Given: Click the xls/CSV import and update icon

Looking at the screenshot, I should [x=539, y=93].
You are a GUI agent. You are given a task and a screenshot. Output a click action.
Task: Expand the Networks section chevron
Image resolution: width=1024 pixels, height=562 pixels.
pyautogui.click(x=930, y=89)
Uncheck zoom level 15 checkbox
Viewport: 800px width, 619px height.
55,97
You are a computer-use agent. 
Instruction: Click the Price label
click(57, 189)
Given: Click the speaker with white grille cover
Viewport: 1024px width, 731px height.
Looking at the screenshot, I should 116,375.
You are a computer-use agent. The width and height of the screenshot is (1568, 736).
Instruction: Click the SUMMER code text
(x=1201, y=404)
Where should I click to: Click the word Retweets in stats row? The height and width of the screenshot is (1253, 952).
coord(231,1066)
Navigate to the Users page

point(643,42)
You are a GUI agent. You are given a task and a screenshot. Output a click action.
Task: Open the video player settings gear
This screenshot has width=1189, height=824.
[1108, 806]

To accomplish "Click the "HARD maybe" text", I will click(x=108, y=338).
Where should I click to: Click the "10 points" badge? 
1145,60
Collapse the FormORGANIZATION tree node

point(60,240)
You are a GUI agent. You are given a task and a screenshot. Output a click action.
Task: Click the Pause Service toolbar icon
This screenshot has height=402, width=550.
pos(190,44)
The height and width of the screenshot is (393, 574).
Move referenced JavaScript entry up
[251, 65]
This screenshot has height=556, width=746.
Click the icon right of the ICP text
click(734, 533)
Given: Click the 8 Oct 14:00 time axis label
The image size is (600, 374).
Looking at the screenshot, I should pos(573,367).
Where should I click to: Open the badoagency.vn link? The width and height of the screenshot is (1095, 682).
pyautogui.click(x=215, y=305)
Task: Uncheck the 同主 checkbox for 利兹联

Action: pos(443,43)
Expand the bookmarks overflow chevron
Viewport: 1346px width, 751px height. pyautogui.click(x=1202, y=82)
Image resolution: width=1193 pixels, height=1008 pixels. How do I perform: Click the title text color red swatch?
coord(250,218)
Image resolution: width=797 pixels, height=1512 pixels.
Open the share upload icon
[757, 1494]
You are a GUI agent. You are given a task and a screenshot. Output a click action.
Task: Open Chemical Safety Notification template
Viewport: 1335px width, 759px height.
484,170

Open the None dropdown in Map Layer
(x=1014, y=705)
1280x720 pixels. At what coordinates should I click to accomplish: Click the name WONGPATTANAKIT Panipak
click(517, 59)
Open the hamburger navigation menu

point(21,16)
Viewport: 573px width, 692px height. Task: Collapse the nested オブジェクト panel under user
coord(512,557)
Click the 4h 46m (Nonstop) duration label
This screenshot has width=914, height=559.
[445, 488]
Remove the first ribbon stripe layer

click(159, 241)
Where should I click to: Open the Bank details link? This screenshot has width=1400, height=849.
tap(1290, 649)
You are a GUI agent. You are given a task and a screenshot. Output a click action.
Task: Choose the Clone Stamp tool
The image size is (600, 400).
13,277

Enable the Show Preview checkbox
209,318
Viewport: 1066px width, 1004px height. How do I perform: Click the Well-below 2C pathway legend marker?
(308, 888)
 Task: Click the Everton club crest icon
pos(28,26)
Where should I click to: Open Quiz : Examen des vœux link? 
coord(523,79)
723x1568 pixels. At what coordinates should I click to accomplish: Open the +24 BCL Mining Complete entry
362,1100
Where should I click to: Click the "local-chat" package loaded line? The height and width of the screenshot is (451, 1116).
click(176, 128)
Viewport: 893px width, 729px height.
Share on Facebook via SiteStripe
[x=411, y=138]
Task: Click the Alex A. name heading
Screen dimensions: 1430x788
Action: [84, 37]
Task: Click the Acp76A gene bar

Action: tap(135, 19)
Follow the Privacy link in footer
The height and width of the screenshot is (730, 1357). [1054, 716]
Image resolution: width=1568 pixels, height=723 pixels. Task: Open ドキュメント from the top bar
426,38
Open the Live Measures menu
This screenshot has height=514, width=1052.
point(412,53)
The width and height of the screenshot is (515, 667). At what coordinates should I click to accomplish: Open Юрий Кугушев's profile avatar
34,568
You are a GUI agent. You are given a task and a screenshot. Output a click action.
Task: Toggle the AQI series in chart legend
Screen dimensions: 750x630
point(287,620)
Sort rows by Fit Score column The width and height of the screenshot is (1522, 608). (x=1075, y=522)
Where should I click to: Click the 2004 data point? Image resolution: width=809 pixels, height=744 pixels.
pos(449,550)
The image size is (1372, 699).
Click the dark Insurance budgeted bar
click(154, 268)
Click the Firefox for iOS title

Instructions to follow ->
Every line of the material must be given again exactly.

Result of the exercise ->
Given: Click the xls/CSV import and update icon

Looking at the screenshot, I should [x=539, y=93].
You are a GUI agent. You are given a task and a screenshot. Output a click action.
Task: Expand the Networks section chevron
Image resolution: width=1024 pixels, height=562 pixels.
pyautogui.click(x=930, y=89)
Uncheck zoom level 15 checkbox
Viewport: 800px width, 619px height.
55,97
You are a computer-use agent. 
Instruction: Click the Price label
click(57, 189)
Given: Click the speaker with white grille cover
Viewport: 1024px width, 731px height.
Looking at the screenshot, I should 116,375.
You are a computer-use agent. The width and height of the screenshot is (1568, 736).
Instruction: Click the SUMMER code text
(x=1201, y=404)
Where should I click to: Click the word Retweets in stats row? The height and width of the screenshot is (1253, 952).
coord(231,1066)
Navigate to the Users page

point(643,42)
You are a GUI agent. You are given a task and a screenshot. Output a click action.
Task: Open the video player settings gear
This screenshot has width=1189, height=824.
[1108, 806]

To accomplish "Click the "HARD maybe" text", I will click(x=108, y=338).
Where should I click to: Click the "10 points" badge? 
1145,60
Collapse the FormORGANIZATION tree node

point(60,240)
You are a GUI agent. You are given a task and a screenshot. Output a click action.
Task: Click the Pause Service toolbar icon
This screenshot has height=402, width=550.
pos(190,44)
The height and width of the screenshot is (393, 574).
Move referenced JavaScript entry up
[251, 65]
This screenshot has height=556, width=746.
Click the icon right of the ICP text
click(734, 533)
Given: Click the 8 Oct 14:00 time axis label
The image size is (600, 374).
Looking at the screenshot, I should pos(573,367).
Where should I click to: Open the badoagency.vn link? The width and height of the screenshot is (1095, 682).
pyautogui.click(x=215, y=305)
Task: Uncheck the 同主 checkbox for 利兹联

Action: pos(443,43)
Expand the bookmarks overflow chevron
Viewport: 1346px width, 751px height. pyautogui.click(x=1202, y=82)
Image resolution: width=1193 pixels, height=1008 pixels. How do I perform: Click the title text color red swatch?
coord(250,218)
Image resolution: width=797 pixels, height=1512 pixels.
Open the share upload icon
[757, 1494]
You are a GUI agent. You are given a task and a screenshot. Output a click action.
Task: Open Chemical Safety Notification template
Viewport: 1335px width, 759px height.
484,170

Open the None dropdown in Map Layer
(x=1014, y=705)
1280x720 pixels. At what coordinates should I click to accomplish: Click the name WONGPATTANAKIT Panipak
click(517, 59)
Open the hamburger navigation menu

point(21,16)
Viewport: 573px width, 692px height. Task: Collapse the nested オブジェクト panel under user
coord(512,557)
Click the 4h 46m (Nonstop) duration label
This screenshot has width=914, height=559.
[445, 488]
Remove the first ribbon stripe layer

click(159, 241)
Where should I click to: Open the Bank details link? This screenshot has width=1400, height=849.
tap(1290, 649)
You are a GUI agent. You are given a task and a screenshot. Output a click action.
Task: Choose the Clone Stamp tool
The image size is (600, 400).
13,277

Enable the Show Preview checkbox
209,318
Viewport: 1066px width, 1004px height. How do I perform: Click the Well-below 2C pathway legend marker?
(308, 888)
 Task: Click the Everton club crest icon
pos(28,26)
Where should I click to: Open Quiz : Examen des vœux link? 
coord(523,79)
723x1568 pixels. At what coordinates should I click to accomplish: Open the +24 BCL Mining Complete entry
362,1100
Where should I click to: Click the "local-chat" package loaded line? The height and width of the screenshot is (451, 1116).
click(176, 128)
Viewport: 893px width, 729px height.
Share on Facebook via SiteStripe
[x=411, y=138]
Task: Click the Alex A. name heading
Screen dimensions: 1430x788
Action: [84, 37]
Task: Click the Acp76A gene bar

Action: tap(135, 19)
Follow the Privacy link in footer
The height and width of the screenshot is (730, 1357). [1054, 716]
Image resolution: width=1568 pixels, height=723 pixels. Task: Open ドキュメント from the top bar
426,38
Open the Live Measures menu
This screenshot has height=514, width=1052.
point(412,53)
The width and height of the screenshot is (515, 667). At what coordinates should I click to accomplish: Open Юрий Кугушев's profile avatar
34,568
You are a GUI agent. You are given a task and a screenshot. Output a click action.
Task: Toggle the AQI series in chart legend
Screen dimensions: 750x630
point(287,620)
Sort rows by Fit Score column The width and height of the screenshot is (1522, 608). (x=1075, y=522)
Where should I click to: Click the 2004 data point? Image resolution: width=809 pixels, height=744 pixels.
pos(449,550)
The image size is (1372, 699).
Click the dark Insurance budgeted bar
click(154, 268)
Click the Firefox for iOS title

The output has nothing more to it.